EXERCISE INSTRUCTIONS:
Wherever "agent" occurs in the entries, copy the line that holds it.

Records excerpted from a collection:

---

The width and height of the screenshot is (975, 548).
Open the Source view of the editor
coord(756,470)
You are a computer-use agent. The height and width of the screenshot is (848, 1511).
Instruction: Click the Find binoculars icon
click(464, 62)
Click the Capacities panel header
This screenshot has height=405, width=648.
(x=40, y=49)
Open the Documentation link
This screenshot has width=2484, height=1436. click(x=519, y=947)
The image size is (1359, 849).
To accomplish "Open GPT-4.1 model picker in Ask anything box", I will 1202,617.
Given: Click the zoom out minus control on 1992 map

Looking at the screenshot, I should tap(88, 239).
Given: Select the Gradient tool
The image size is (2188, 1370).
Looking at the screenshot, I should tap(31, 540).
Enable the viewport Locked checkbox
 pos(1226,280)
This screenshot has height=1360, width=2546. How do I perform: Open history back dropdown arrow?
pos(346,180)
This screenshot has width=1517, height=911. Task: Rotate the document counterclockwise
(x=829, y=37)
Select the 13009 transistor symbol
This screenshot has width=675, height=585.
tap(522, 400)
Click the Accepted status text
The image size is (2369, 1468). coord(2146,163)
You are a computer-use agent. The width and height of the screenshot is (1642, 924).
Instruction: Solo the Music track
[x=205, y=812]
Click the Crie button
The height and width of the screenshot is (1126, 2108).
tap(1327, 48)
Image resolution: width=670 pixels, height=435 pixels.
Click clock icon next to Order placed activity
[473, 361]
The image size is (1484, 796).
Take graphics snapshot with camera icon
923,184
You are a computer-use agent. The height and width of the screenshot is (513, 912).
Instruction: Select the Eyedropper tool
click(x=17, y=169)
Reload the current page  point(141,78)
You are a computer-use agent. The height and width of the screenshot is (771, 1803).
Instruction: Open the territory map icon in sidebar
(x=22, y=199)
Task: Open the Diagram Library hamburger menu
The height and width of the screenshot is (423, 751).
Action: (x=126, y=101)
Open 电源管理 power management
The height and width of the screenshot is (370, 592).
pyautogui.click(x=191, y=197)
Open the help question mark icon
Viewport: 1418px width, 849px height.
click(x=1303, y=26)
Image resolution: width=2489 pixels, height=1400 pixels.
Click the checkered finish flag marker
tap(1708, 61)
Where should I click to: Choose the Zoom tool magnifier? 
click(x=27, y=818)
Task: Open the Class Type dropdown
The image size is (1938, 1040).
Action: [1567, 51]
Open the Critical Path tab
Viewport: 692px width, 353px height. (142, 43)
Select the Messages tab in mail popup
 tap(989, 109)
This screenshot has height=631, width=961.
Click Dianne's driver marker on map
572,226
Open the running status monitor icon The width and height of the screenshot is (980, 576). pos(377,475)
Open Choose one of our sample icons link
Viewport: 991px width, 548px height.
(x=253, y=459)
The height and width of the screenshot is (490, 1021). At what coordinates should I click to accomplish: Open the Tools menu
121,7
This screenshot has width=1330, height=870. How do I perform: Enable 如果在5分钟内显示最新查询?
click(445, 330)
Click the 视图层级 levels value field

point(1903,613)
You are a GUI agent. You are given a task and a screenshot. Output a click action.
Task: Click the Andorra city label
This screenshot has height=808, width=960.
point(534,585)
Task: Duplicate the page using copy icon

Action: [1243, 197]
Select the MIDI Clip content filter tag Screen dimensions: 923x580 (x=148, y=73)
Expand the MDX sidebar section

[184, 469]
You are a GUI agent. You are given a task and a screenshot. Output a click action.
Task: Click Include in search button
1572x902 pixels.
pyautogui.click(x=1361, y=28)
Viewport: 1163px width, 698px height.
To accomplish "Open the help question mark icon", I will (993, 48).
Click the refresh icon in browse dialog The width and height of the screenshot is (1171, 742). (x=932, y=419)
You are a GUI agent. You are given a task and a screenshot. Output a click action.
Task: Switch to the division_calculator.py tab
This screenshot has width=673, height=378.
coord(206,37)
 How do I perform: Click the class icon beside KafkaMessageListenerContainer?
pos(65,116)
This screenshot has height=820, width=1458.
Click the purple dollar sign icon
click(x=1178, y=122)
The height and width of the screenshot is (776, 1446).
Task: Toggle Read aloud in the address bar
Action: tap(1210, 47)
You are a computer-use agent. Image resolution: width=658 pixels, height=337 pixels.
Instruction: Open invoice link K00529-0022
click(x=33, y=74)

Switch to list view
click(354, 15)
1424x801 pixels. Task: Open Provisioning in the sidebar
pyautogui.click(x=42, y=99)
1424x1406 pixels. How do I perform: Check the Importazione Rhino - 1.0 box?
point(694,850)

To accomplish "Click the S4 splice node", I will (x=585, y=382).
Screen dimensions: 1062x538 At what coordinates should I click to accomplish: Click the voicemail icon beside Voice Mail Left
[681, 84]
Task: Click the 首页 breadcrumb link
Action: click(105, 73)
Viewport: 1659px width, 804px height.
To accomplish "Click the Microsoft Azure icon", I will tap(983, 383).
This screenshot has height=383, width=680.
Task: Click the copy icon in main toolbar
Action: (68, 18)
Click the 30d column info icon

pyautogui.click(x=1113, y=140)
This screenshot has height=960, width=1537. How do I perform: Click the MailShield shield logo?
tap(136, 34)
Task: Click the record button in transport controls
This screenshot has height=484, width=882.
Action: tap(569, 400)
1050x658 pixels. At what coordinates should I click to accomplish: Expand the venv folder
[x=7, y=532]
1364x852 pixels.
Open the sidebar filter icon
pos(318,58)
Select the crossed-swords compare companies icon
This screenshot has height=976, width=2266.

---

RESULT OF THE TASK:
You are a computer-use agent. The height and width of the screenshot is (848, 1511).
You are a computer-use agent. The width and height of the screenshot is (1642, 924).
You are a computer-use agent. The height and width of the screenshot is (513, 912).
You are a computer-use agent. The height and width of the screenshot is (771, 1803).
You are a GUI agent. You are given a task and a screenshot. Output a click action.
You are a GUI agent. You are given a task and a screenshot. Output a click action.
You are a GUI agent. You are given a task and a screenshot. Output a click action.
You are a computer-use agent. Image resolution: width=658 pixels, height=337 pixels.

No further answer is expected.